Oleh: Izmi Latifa Navida
Pengertian Teori Belajar Revolusi Sosio-Kultural
Teori belajar revolusi sosiokultur
adalah peningkatan fungsi-fungsi mental seseorang yang berasal dari kehidupan
social atau kelompoknya, dan bukan sekedar dari individu itu sendiri. Teori belajar
sosiokultur berangkat dari penyadaran tentang betapa pentingnya sebuah pendidikan
yang melihat proses kebudayaan dan pendidikan yang tidak bisa dipisahkan.

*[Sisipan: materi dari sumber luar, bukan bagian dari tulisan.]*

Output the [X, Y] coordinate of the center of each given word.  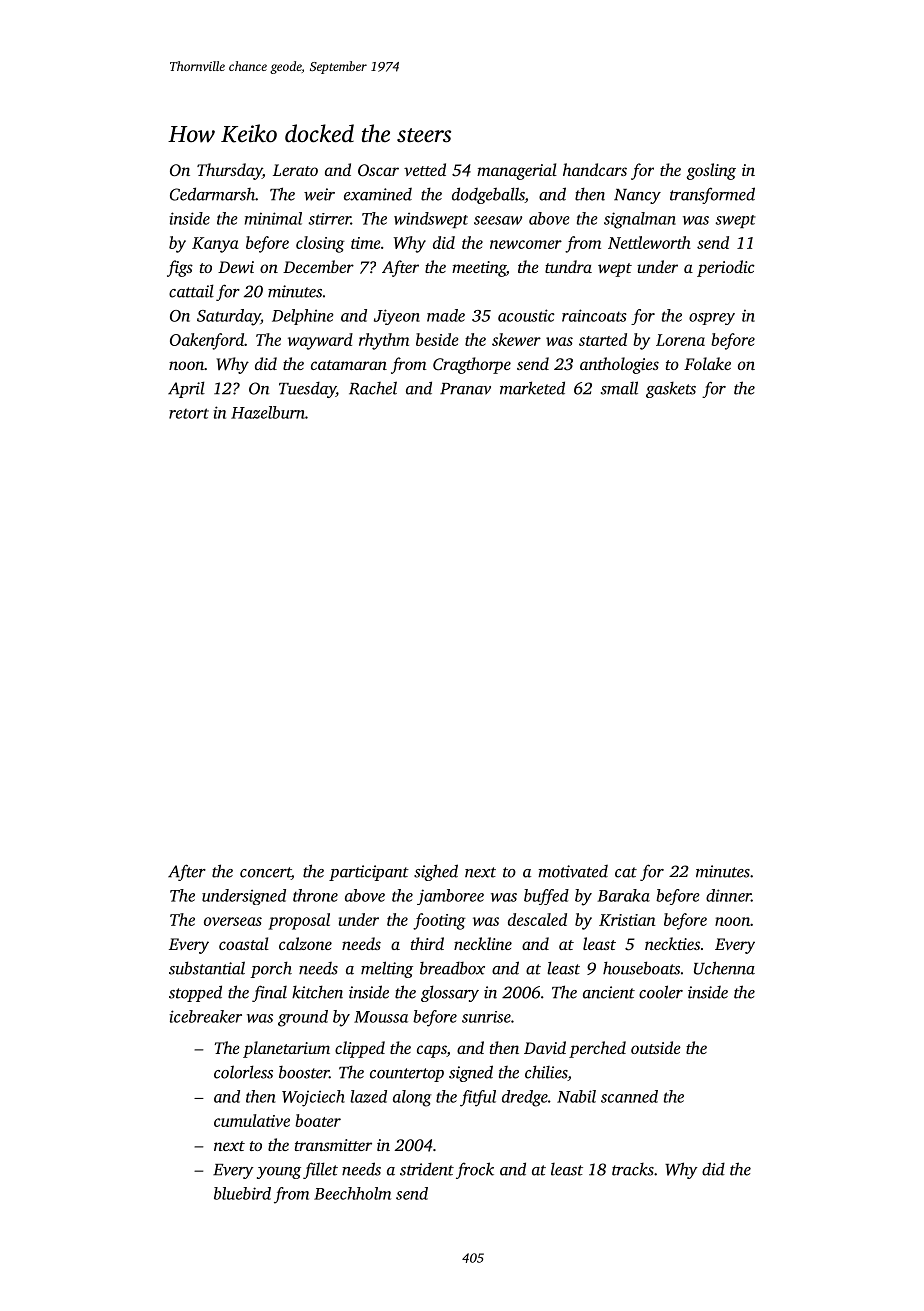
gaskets [671, 389]
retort [189, 413]
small [619, 388]
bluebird [242, 1193]
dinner [728, 895]
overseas [233, 921]
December [318, 266]
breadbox [452, 968]
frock [475, 1170]
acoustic [526, 315]
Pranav [465, 389]
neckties [672, 943]
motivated [573, 871]
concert [265, 873]
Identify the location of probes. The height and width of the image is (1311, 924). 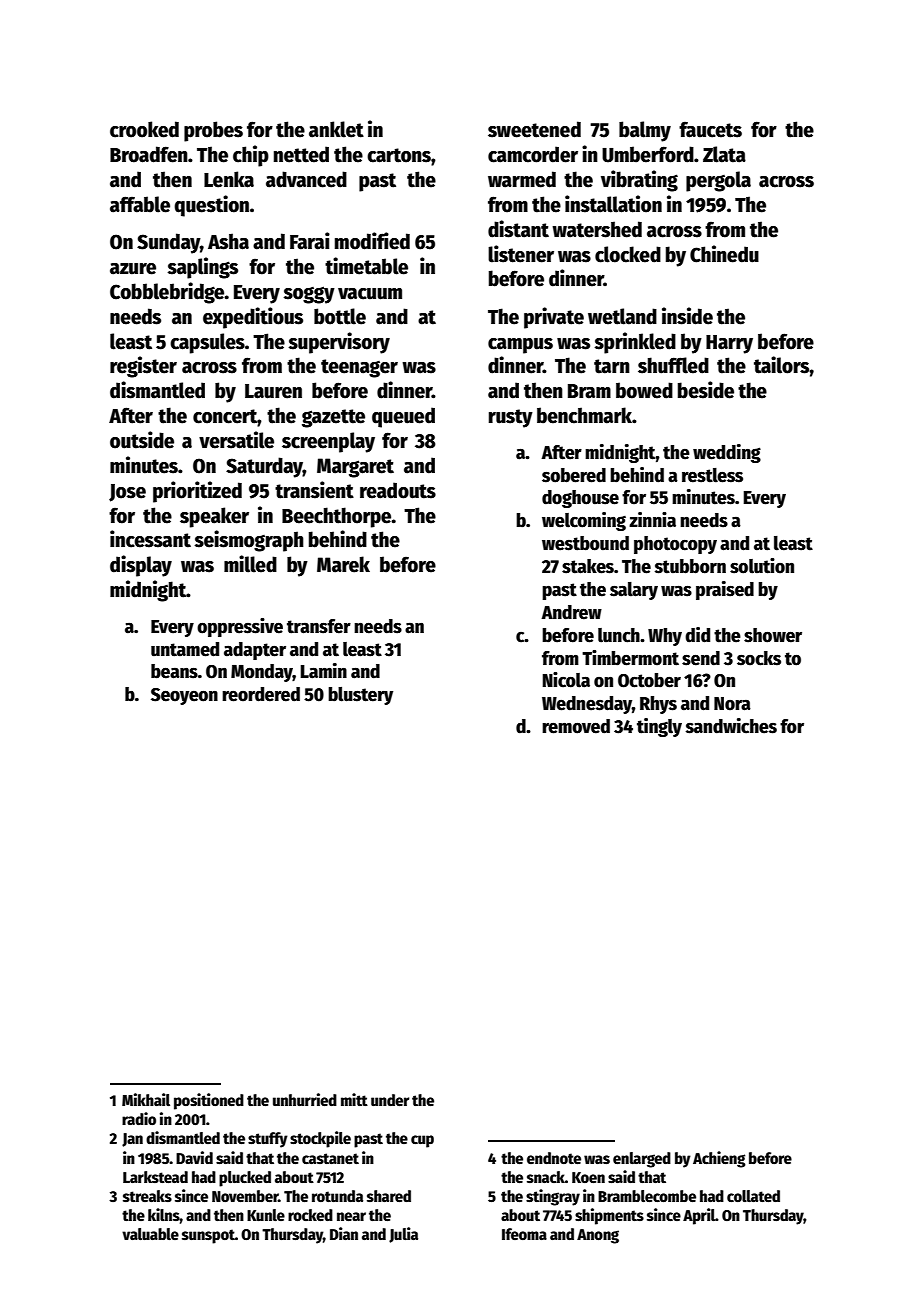
(213, 131).
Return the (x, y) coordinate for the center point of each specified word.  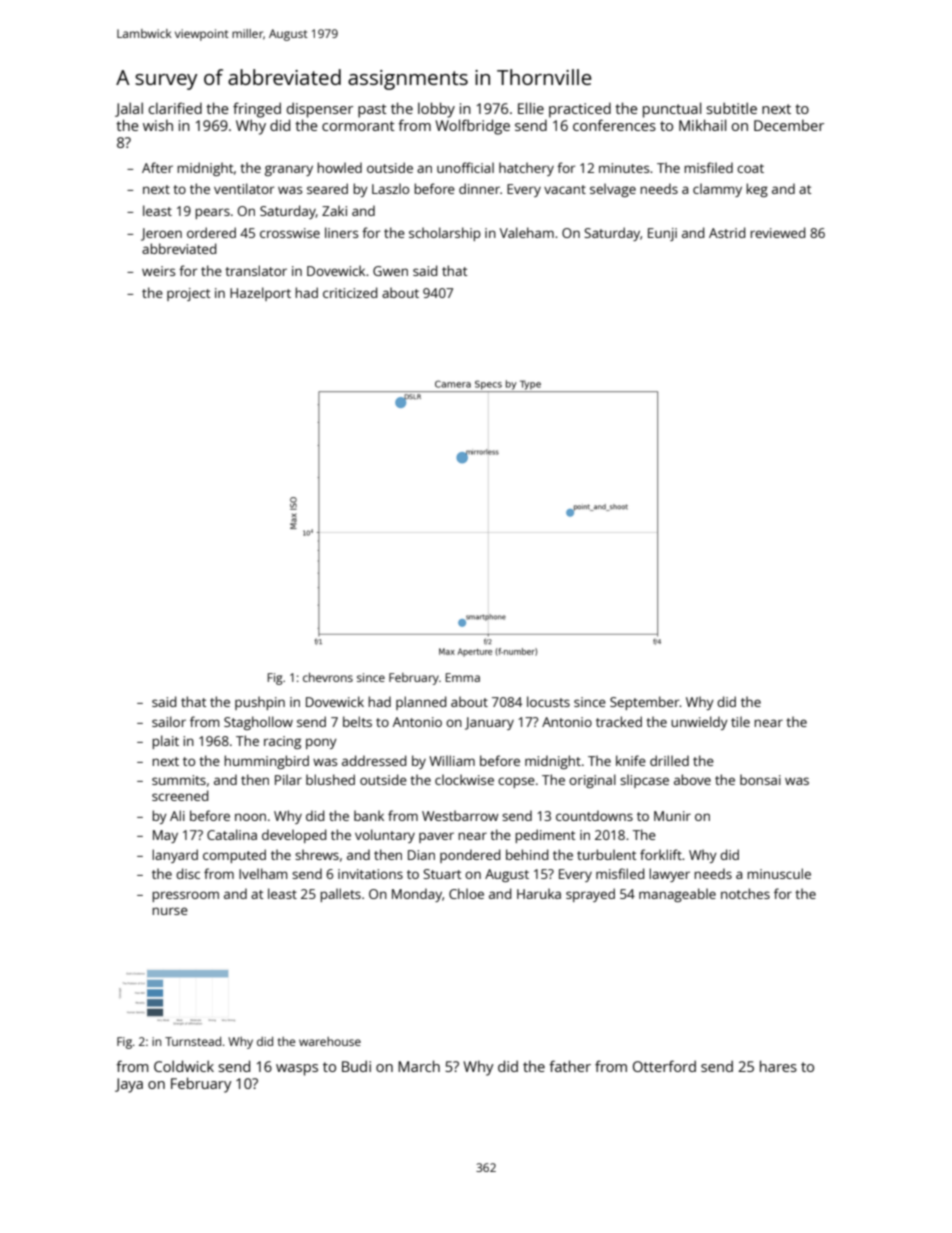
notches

Pendidikan
dan kebudayaan memiliki keterkaitan yang sangat erat, di mana pendidikan dan
kebudayaan berbicara pada tataran yang sama, yaitu nilai-nilai. Tylor telah
menjalin tiga pengertian manusia, masyarakat dan budaya sebagai tiga dimensi
dari hal yang bersamaan. Oleh sebab itu pendidikan tidak dapat dilepaskan dari
kebudayaan dan hanya dapat terlaksana dalam suatu komunitas masyarakat.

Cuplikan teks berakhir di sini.